Top of Exercise data
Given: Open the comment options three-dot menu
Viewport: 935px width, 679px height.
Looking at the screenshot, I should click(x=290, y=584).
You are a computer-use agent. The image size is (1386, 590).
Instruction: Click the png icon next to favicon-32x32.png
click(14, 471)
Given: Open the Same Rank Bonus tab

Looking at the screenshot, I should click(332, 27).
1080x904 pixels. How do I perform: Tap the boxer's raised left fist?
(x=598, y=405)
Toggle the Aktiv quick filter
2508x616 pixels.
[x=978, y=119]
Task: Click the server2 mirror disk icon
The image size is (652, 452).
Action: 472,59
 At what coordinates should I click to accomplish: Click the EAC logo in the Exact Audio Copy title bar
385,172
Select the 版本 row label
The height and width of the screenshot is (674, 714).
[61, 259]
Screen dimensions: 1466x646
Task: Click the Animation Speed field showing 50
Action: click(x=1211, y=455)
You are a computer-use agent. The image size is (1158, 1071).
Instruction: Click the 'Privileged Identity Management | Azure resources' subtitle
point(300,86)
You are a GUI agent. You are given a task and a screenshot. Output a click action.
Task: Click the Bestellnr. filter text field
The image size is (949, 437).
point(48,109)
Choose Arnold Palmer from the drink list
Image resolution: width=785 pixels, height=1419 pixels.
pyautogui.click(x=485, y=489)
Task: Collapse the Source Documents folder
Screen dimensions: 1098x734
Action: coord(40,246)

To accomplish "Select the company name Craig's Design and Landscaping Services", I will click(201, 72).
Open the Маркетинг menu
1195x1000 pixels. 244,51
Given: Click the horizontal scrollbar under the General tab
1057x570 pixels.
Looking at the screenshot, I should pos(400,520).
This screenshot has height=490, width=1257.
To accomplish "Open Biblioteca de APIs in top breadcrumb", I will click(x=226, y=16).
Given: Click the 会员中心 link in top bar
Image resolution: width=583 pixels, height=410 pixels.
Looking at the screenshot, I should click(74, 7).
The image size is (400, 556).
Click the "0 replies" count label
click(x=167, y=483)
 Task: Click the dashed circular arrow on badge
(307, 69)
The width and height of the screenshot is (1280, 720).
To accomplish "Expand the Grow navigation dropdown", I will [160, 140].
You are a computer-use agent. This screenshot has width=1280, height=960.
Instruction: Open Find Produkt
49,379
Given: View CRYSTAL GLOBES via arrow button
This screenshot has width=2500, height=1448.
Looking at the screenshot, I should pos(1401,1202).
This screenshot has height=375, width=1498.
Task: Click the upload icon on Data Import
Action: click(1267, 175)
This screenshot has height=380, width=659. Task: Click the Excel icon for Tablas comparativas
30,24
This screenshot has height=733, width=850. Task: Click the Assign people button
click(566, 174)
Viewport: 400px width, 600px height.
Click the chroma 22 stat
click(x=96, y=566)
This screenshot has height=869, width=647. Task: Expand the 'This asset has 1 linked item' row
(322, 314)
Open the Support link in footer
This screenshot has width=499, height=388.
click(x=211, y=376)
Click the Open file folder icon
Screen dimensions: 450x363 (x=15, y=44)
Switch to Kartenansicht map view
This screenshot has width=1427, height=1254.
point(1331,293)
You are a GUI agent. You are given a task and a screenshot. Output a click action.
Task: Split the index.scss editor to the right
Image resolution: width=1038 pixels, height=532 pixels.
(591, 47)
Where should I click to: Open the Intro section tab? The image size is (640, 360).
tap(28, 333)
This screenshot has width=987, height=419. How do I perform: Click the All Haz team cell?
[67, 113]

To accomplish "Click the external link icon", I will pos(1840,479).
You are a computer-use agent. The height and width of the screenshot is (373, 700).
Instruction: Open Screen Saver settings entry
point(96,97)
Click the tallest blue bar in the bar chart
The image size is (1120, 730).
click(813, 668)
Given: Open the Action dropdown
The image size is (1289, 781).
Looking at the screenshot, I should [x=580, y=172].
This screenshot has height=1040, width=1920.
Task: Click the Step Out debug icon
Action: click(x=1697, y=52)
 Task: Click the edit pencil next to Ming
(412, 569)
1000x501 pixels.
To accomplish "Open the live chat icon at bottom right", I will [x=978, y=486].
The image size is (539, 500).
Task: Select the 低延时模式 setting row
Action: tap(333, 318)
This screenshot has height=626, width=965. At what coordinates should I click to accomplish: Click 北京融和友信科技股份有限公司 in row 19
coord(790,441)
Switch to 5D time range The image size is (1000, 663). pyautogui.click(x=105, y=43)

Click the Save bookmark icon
Bottom of Exercise data
Retype, exactly and in full, the lines above from the one containing "The width and" through the one containing "Given: Open the Action dropdown".

The width and height of the screenshot is (1280, 720).
To accomplish "Expand the Grow navigation dropdown", I will [160, 140].
You are a computer-use agent. This screenshot has width=1280, height=960.
Instruction: Open Find Produkt
49,379
Given: View CRYSTAL GLOBES via arrow button
This screenshot has width=2500, height=1448.
Looking at the screenshot, I should pos(1401,1202).
This screenshot has height=375, width=1498.
Task: Click the upload icon on Data Import
Action: click(1267, 175)
This screenshot has height=380, width=659. Task: Click the Excel icon for Tablas comparativas
30,24
This screenshot has height=733, width=850. Task: Click the Assign people button
click(566, 174)
Viewport: 400px width, 600px height.
Click the chroma 22 stat
click(x=96, y=566)
This screenshot has height=869, width=647. Task: Expand the 'This asset has 1 linked item' row
(322, 314)
Open the Support link in footer
This screenshot has width=499, height=388.
click(x=211, y=376)
Click the Open file folder icon
Screen dimensions: 450x363 (x=15, y=44)
Switch to Kartenansicht map view
This screenshot has width=1427, height=1254.
point(1331,293)
You are a GUI agent. You are given a task and a screenshot. Output a click action.
Task: Split the index.scss editor to the right
Image resolution: width=1038 pixels, height=532 pixels.
(591, 47)
Where should I click to: Open the Intro section tab? The image size is (640, 360).
tap(28, 333)
This screenshot has width=987, height=419. How do I perform: Click the All Haz team cell?
[67, 113]

To accomplish "Click the external link icon", I will pos(1840,479).
You are a computer-use agent. The height and width of the screenshot is (373, 700).
Instruction: Open Screen Saver settings entry
point(96,97)
Click the tallest blue bar in the bar chart
The image size is (1120, 730).
click(813, 668)
Given: Open the Action dropdown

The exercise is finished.